We have found that the most important aspect of decision making when it comes to your technology investment is to look at it through a business lens first. What are the goals of my company in the next 12 months?
What about 5 years from now? What is most important for our business to be successful? For some it is speed, others it is reliability, and still others value flexibility. For everyone, especially with increasing security concerns in 2020, it is keeping their data secure.
Small business owners want their technology to work, to be cost effective and to provide them with a strategic advantage against their competitors. This makes it essential for that business owner to have the right team in place to develop a strategy to utilize all the different cloud tools to impact their business outcomes.
Sometimes that is the team they have hired, but many times this team needs or wants outside assistance in transforming their current environment to a fully enabled multi cloud infrastructure.
A cloud infrastructure also provides business owners with a way to manage and normalize costs. While moving all your technology to one cloud platform can actually cost more than buying servers and amortizing it over time, the right multi cloud implementation can save the business money and preserve capital.
The balance can be tricky to get right and many public cloud providers entice you to commit to long term contracts that remove the flexibility that should be inherent in a cloud implementation.
So where are you going to put your data and applications in 2021 and beyond? Are you stuck on old infrastructure in a data center or closet you don’t want to manage? Are you stuck in a single public cloud spending more than you planned and don’t know your next steps?
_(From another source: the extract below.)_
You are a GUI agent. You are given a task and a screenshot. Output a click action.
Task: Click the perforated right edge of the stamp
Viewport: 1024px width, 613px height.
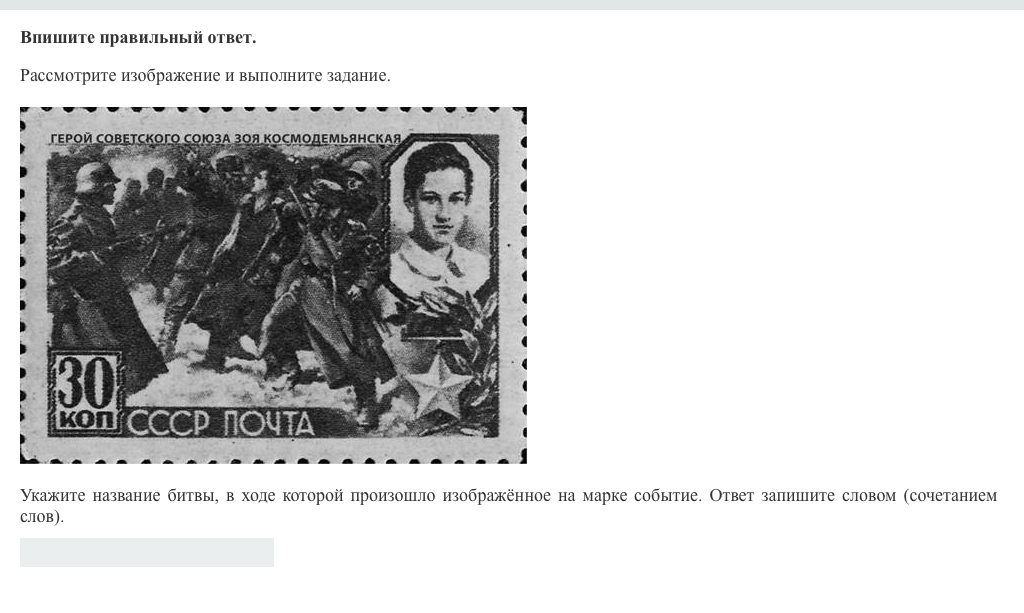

As defined by IDC, are you Opportunistic or Optimized in your journey to digitally transform your business?
They said at the beginning of 2020 that it was the year of clarity. Many things were made clear as we saw our world transformed into requiring remote work for every industry which meant it was powered by technology.
If you felt the pinch during this last year of not having the right technology in place, now is the time to get your strategy defined and begin implementing it so that you are ready to take on the digital age and be a leader in your industry with technology helping you, not causing you headaches.
Don’t be afraid of the cloud conversation and don’t get stuck in a single track, but explore how all the different possibilities in the cloud ecosystem will take you to the next successful business outcome.